(Stored records)
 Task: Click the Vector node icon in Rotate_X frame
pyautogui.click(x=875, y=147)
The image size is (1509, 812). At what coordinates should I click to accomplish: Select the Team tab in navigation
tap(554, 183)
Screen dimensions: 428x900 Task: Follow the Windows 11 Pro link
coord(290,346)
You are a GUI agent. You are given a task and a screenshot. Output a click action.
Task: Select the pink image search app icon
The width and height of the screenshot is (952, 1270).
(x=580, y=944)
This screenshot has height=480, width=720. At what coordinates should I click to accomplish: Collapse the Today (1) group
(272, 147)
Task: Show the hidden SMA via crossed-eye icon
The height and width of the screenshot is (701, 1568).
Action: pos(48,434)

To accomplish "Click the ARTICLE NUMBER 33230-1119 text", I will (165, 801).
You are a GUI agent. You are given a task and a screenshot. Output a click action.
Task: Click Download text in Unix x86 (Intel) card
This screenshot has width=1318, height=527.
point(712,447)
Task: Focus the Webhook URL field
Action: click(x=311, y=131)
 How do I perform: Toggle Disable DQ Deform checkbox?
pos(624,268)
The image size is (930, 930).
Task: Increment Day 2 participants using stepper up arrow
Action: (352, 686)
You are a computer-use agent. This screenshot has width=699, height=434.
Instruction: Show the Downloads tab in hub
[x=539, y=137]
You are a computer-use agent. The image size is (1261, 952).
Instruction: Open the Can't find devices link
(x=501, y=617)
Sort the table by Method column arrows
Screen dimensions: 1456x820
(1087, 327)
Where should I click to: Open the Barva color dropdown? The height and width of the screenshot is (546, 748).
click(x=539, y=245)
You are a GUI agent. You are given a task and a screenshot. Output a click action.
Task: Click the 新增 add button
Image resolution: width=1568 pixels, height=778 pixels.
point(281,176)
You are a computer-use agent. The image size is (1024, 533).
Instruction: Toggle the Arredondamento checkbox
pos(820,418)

# YOUR ASSIGNMENT
Examine the entries and report how many of their lines contain the string "text", giving no more than the number.

# THE COMPLETED TASK
2